1. Straight Life
2. Mr. Clean
3. Here's That Rainy Day
Freddie Hubbard - Trumpet, flugelhorn
George Benson - Guitar
Jack DeJohnette - Drums
Richie "Pablo" Ladrum - Percussion
Weldon Irvine - Tambourine
HerbieHancock - Piano
Joe Henderson - Tenor sax
Ron Carter - Bass
When the 1970's began, Freddie Hubbard had already established his reputation as a dazzling hard-bop trumpeter from the Clifford Brown school of blowing with a number of highly regarded Blue Note albums to his credit. Moving to CTI Records, Hubbard began a flirtation with jazz fusion, which was controversial at the time, but which resulted in a number of classic recordings including Straight Life.
This CTI Masterworks release which comes in at a meagre 36:10 minutes contains only the material from the original album. Leading off with a Hubbard original, the title-track portends what is to come as Hubbard and DeJohnette swap forays into the unfamiliar, before settling into a bluesy funky beat. Since this is the longest cut on the disc, all the participants get a chance to shine, with Joe Henderson on tenor taking a great turn showing off his musical resourcefulness. Herbie Hancock on piano and George Benson on guitar provide the backbone of the tune by setting out a groove that never wavers and keeps the whole track on fire.

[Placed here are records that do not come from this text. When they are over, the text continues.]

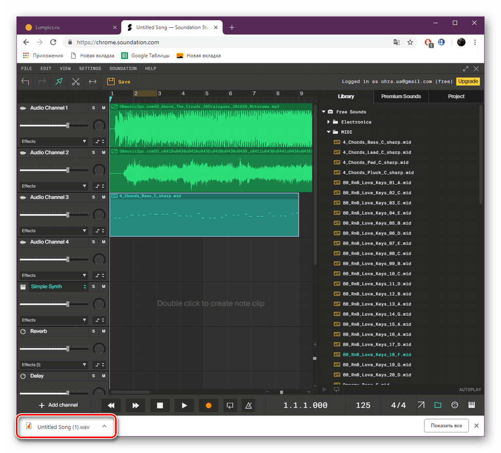Click the Undo arrow icon
This screenshot has height=453, width=501.
click(25, 81)
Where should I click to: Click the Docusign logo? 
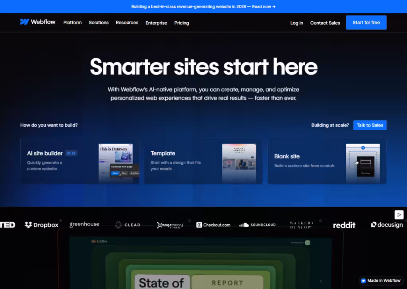(x=386, y=224)
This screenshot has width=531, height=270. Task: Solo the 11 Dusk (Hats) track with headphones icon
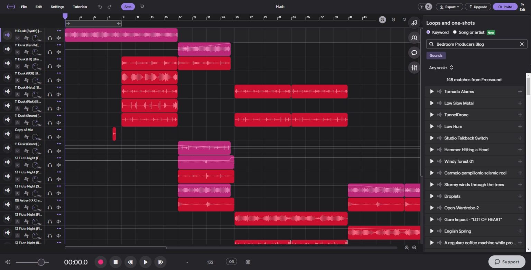(50, 94)
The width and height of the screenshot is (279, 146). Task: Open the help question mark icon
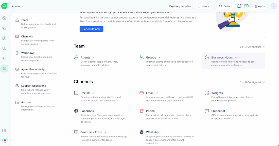[246, 6]
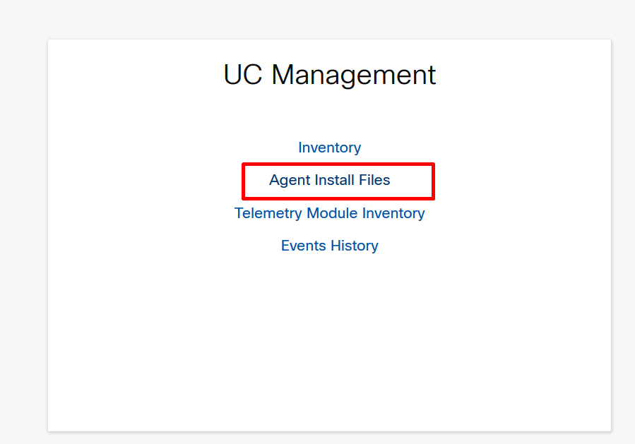Choose Events History from the menu list

[x=329, y=246]
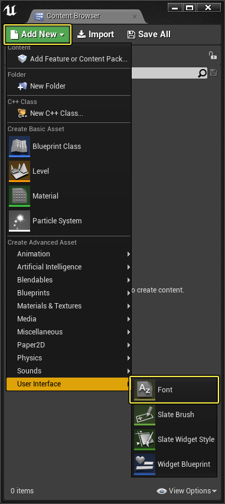Choose New C++ Class menu item
Screen dimensions: 225x504
tap(69, 113)
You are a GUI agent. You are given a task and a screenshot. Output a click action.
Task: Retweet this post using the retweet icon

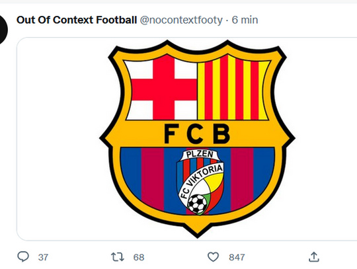click(x=118, y=257)
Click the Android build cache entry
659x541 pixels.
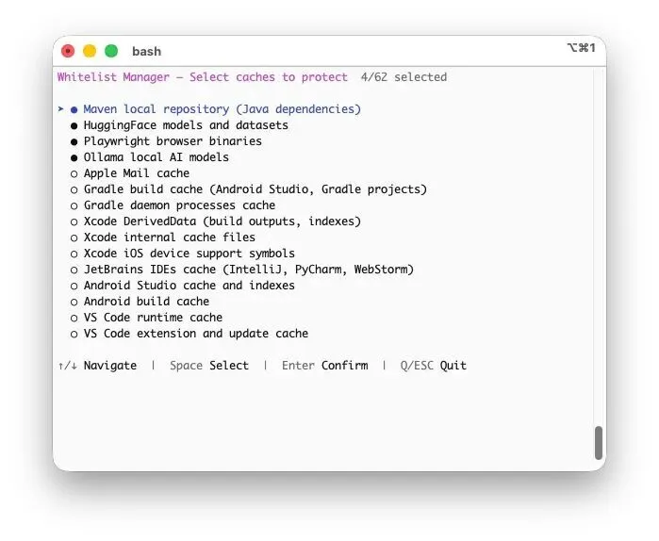[146, 302]
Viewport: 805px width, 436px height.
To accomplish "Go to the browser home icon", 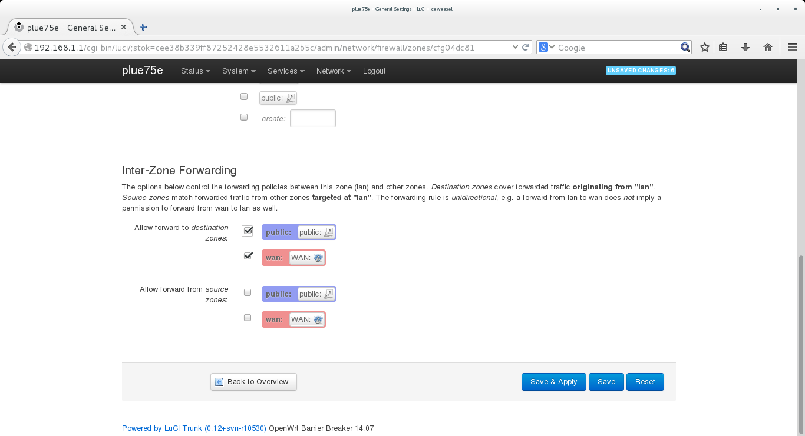I will pyautogui.click(x=767, y=48).

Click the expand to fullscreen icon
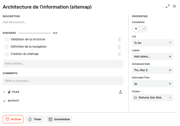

Weldon Irvine was an iconic figure in the jazz-fusion world. He wrote one of those cultural touchstone compositions Young, Gifted and Black and contributed the next tune on the disc Mr. Clean. Led by Hancock's energetic electric piano, Hubbard takes the opportunity to transcend musical style and show his chops and passion, while the rhythm section provides unwavering support in a mellower fashion. The disc closes with the ballad Here's That Rainy Day which seems to be completely out of step with the other featured tunes. Hubbard is on flugelhorn on which he evokes a warmer sound, thereby offering a tender lyrical interpretation, made all the more so by the romantic support given by Benson's guitar and Ron Carter's bass.
While not as critically acclaimed as some of his other funk-fusion discs such as Red Clay, nevertheless Hubbard demonstrated that he had command of the genre and was a musical force that could not be ignored.